Но ведь рейтинги нужны! И сами интеллектуалы должны знать, кто есть кто, кто чего стоит, и общество должно «знать своих героев». Как же быть? А так же, как было всегда – спорить и доказывать. Спорить друг с другом и доказывать друг другу, а также Urbi et Orbi[4] справедливость своих идей.

Спорить об идеях, о содержании, а не препираться в коммунальном режиме. А споры и диспуты интеллектуалов требуют особого этоса – заинтересованности в содержании. В этом этосе есть свои доблести и свои пороки. В этом этосе есть свои рыцари и подонки. Не стану сейчас описывать этос интеллектуалов, но о нем стоит начинать говорить. Ведь иначе мы дойдем до страшных вещей. Уже дошли. Когда сегодня кто-нибудь поднимает проблему плагиата, то большинство ученых и академиков просто не видят в плагиате ничего плохого. Это признак глубокой деградации.

Этос интеллектуала, как и этос рыцаря, выкристаллизовывается в агоне. Правила и нормы интеллектуала – это правила и нормы агона. Так, оспаривая идею, спорить нужно с автором. Значит, автора надо цитировать, на него надо ссылаться, поскольку интеллектуальные дискуссии чаще ведутся заочно, в статьях и публикациях. Стыдно не знать, кто до тебя уже высказал идеи, которые ты сам отстаиваешь. Ну и многое другое.

Но об этом уже в другой раз.

» Что сделать:
A. В чем, согласно отрывку об этосе интеллектуалов, выкристаллизовывается этос интеллектуала?
B. Выведите без изменений фрагмент отрывка от слов «Но ведь рейтинги» до слов «справедливость своих идей.» включительно.

» Исходные данные:
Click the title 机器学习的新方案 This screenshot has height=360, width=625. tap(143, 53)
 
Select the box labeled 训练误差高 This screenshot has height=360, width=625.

» Ответы по порядку:
A. В агоне, как и этос рыцаря.

B.
Но ведь рейтинги нужны! И сами интеллектуалы должны знать, кто есть кто, кто чего стоит, и общество должно «знать своих героев». Как же быть? А так же, как было всегда – спорить и доказывать. Спорить друг с другом и доказывать друг другу, а также Urbi et Orbi[4] справедливость своих идей.